Civ. 3e, 19 mai 2016, FS-P+B, n° 15-11.441

Un immeuble avait été revendu par lots à diverses sociétés. À la suite de l’annulation de la vente initiale et des trois reventes subséquentes, ces sociétés assignèrent le vendeur et les notaires en indemnisation de leurs préjudices. Les établissements de crédit qui leur avaient octroyé des prêts immobiliers intervinrent volontairement à l’instance. La cour d’appel condamna les notaires in solidum avec les acheteurs à réparer le préjudice résultant pour les banques de l’annulation des prêts.

L’arrêt fait, sans surprise, l’objet d’une cassation partielle au visa de l’article 1382 du code civil. La troisième chambre civile affirme que « la restitution du capital restant dû à la banque, résultat de l’anéantissement du contrat de prêt, ne constitue pas, en elle-même, à l’inverse de la perte des intérêts conventionnels, un préjudice réparable ».
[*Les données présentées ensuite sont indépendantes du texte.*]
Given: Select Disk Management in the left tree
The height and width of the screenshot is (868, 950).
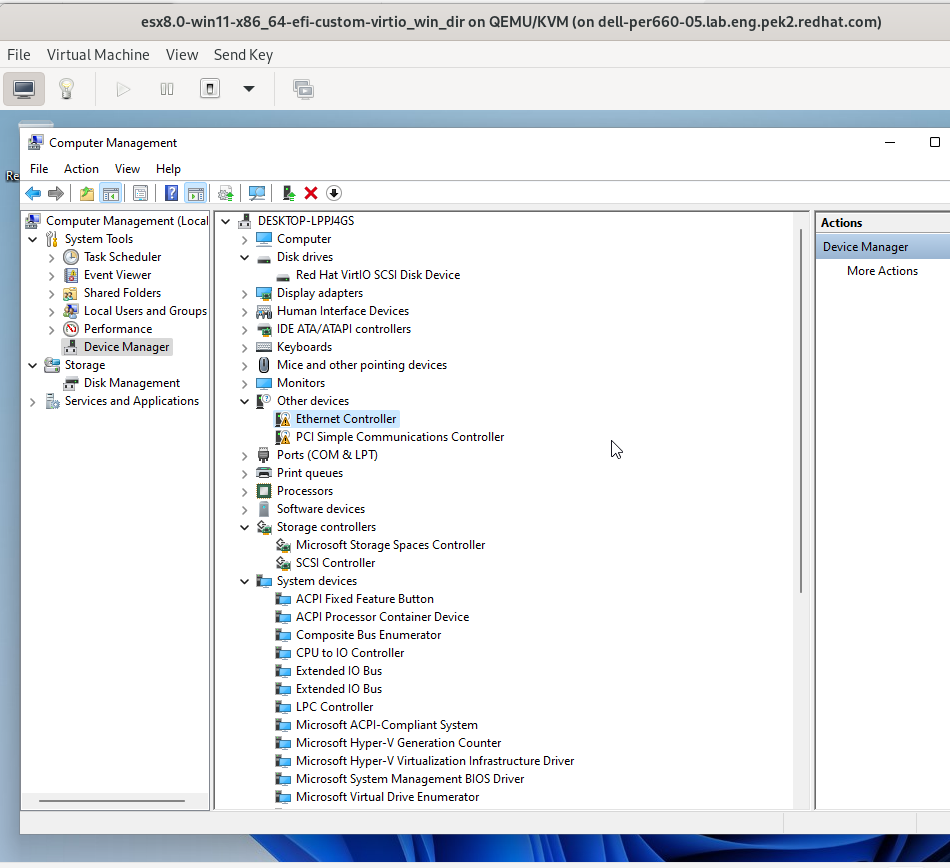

Le principe selon lequel les restitutions consécutives à la résolution ou à l’annulation d’un contrat ne sont pas des préjudices réparables est désormais classique. Le préjudice est en effet défini par la doctrine comme « la lésion d’un intérêt », qu’il soit patrimonial ou extrapatrimonial. Le préjudice réparable est conçu en droit français de manière extrêmement large : il n’existe pas de liste limitative, tous les préjudices étant pris en compte dès lors qu’ils sont personnels, certains, directs et légitimes. Encore faut-il toutefois que la victime prouve une perte faite ou un gain manqué. Tel n’est pas le cas concernant les restitutions dues à la suite de l’anéantissement d’un contrat synallagmatique, lesquelles n’engendrent en principe aucune perte du fait de leur réciprocité.

D’abord posée en matière de vente, la règle a été étendue, de manière plus surprenante, au contrat de prêt. La restitution des intérêts perçus par le prêteur n’est pourtant compensée par aucune restitution réciproque. Il est donc nécessaire de distinguer le capital des intérêts conventionnels, ce que la troisième chambre civile fait clairement en l’espèce. Si la restitution du premier ne saurait être considérée comme un préjudice réparable, il n’en est pas de même des intérêts perdus par l’établissement de crédit. Il existe au minimum un préjudice de perte de chance pour la banque les concernant.